連棟式の住戸がこれだけ集まる風景はまず日本にはない。しかも平均的な建物が1.5階建て。1階部分(60平方メートル)が大きく、2階部分には1階部分より一回り小さいメザニン(中2階、40平方メートル)が載る。購入費用は安くて1戸あたり5万~6万ドル(約550万円~660万円)だ。

日本ではなかなか馴染みがないが、これがカンボジアの中流階級の住戸の一般的な姿だ。2階部分の拡張やその上の階の積み増しは、住宅の購入者が家族構成の変化などに合わせ好きなタイミングで自由に計画できる。
1.5階建てにとどめる分、購入時の費用は安い。住宅購入者が近所の顔見知りの工務店に頼めば「デベロッパーが最初から造ったものを買うよりも増築部分は3割程度、安くすむ」(江口)。
もちろんこだわりの増築となればその限りではない。材料やデザイン面で凝りに凝った増築をしてしまうと、いくらデベロッパーを通さないからといっても高くつく。
「実はこういうケースは少なくない」(江口)
ただ、重要になるのは建物の強度だ。デベロッパーに頼むにしても自分で増築するにしても、上層階を載せるなら、土台となる1.5階分の建物部分はあらかじめ強度を上げておかなければならない。上積み分の重さを想定、これに耐えられる構造設計にしておくことは必須だ。
ところがカンボジアではここのところの考え方が甘い。地震が少ないせいか「基礎工事が雑なケースも多い。家を買ってまもなく外構のタイルが割れてしまうようなこともある」(江口)という。カンボジアだからといって、許されることではない。
しかしクリードの場合はここで手を抜かない。構造計算を正確に行い、基礎工事を徹底、役所からは2.5階建ての建築物として許認可をとる。これで引き渡した後も購入者は1階分、上積みすることが可能だ。

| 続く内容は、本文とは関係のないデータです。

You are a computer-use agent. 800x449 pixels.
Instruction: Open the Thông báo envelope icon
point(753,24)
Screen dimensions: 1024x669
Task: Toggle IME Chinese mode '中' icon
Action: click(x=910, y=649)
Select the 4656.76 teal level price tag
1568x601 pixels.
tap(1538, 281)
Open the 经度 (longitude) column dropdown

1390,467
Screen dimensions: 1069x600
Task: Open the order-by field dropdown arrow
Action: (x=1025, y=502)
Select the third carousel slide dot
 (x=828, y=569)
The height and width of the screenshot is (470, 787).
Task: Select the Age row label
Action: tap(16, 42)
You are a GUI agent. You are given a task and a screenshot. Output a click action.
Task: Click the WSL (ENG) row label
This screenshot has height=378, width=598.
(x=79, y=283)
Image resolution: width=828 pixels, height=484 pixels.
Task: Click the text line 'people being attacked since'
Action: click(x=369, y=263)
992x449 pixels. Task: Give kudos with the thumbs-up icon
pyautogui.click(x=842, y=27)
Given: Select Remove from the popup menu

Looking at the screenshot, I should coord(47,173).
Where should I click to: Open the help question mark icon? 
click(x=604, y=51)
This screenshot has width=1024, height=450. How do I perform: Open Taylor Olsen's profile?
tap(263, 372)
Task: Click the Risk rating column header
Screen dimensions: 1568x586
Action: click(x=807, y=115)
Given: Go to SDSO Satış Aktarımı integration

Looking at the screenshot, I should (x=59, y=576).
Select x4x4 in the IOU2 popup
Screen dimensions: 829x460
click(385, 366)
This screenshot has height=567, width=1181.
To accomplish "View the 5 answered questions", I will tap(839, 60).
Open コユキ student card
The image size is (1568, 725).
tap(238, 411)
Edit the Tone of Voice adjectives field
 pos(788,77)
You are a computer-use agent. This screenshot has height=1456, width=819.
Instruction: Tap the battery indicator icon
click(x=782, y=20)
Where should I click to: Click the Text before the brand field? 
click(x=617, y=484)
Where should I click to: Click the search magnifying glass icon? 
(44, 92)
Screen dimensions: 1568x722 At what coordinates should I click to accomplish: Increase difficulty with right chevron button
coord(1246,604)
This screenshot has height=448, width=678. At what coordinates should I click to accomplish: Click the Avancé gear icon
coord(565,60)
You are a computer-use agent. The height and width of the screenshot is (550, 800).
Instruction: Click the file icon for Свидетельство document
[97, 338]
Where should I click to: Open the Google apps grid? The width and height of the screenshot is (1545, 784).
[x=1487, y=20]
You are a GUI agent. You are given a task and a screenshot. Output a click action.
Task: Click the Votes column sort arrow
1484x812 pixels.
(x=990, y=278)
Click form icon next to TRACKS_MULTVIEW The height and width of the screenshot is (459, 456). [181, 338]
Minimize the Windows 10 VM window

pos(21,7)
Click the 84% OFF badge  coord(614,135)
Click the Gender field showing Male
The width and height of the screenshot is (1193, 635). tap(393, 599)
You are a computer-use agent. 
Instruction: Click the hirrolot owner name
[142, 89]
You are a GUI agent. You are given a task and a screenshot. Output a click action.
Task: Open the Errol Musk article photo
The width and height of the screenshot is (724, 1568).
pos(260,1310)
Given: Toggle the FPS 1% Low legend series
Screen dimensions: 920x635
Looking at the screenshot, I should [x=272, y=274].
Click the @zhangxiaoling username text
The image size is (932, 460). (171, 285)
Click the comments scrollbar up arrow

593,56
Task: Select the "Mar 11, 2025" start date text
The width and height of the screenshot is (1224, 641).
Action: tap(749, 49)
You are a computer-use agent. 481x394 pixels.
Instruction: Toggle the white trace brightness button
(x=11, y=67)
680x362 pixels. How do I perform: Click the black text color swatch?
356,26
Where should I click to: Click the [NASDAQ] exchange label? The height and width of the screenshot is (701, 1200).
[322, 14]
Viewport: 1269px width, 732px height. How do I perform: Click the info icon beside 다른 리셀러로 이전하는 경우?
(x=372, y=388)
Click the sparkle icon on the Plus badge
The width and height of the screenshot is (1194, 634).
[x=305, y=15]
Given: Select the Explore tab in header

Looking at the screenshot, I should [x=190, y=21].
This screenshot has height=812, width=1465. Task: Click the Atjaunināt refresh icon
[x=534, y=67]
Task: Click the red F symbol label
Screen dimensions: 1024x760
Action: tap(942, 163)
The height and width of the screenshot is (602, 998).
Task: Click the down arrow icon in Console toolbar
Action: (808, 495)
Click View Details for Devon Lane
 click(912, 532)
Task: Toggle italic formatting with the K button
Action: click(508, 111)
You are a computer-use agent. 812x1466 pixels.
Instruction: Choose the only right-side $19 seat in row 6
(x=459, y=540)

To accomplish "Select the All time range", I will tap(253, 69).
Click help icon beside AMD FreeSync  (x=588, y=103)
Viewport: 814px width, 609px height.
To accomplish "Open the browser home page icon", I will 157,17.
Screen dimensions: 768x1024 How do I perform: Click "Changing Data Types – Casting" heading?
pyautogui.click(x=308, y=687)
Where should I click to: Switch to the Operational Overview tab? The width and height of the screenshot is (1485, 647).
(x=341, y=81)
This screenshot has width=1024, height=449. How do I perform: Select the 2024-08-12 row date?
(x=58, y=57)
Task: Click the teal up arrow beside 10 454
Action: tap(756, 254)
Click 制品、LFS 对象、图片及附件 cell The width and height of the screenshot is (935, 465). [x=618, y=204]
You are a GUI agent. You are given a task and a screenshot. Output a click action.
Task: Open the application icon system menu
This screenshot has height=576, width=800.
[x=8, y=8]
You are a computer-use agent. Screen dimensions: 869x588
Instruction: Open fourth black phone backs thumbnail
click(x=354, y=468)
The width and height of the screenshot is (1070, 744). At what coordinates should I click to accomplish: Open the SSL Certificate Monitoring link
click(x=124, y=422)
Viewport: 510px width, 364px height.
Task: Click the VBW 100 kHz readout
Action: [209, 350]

建物を引き渡した後もそれで終わりにはしない。管理をする会社向けにガイドラインを設定、住宅購入者が定められた以上に後から上積みする違法建築を許さないよう教育する。
こうして造った住戸は1戸あたり5万~6万ドル(約550万~660万円)。2015年3月に取得した土地に2018年までに開発を計画していた合計759戸が完成したが、このすべてが完成までに売れてしまった。
「これが経済成長率7%の実力か……」と宗吉。中間層を狙う戦略がピタリ的中した格好だ。予想を上回る好調ぶりに「こんなことならもっと周辺の土地を買っておけばよかった」。このプロジェクトも結局、途中から売るものがなくなってしまい、周囲の地価ばかりが上がっていったのである。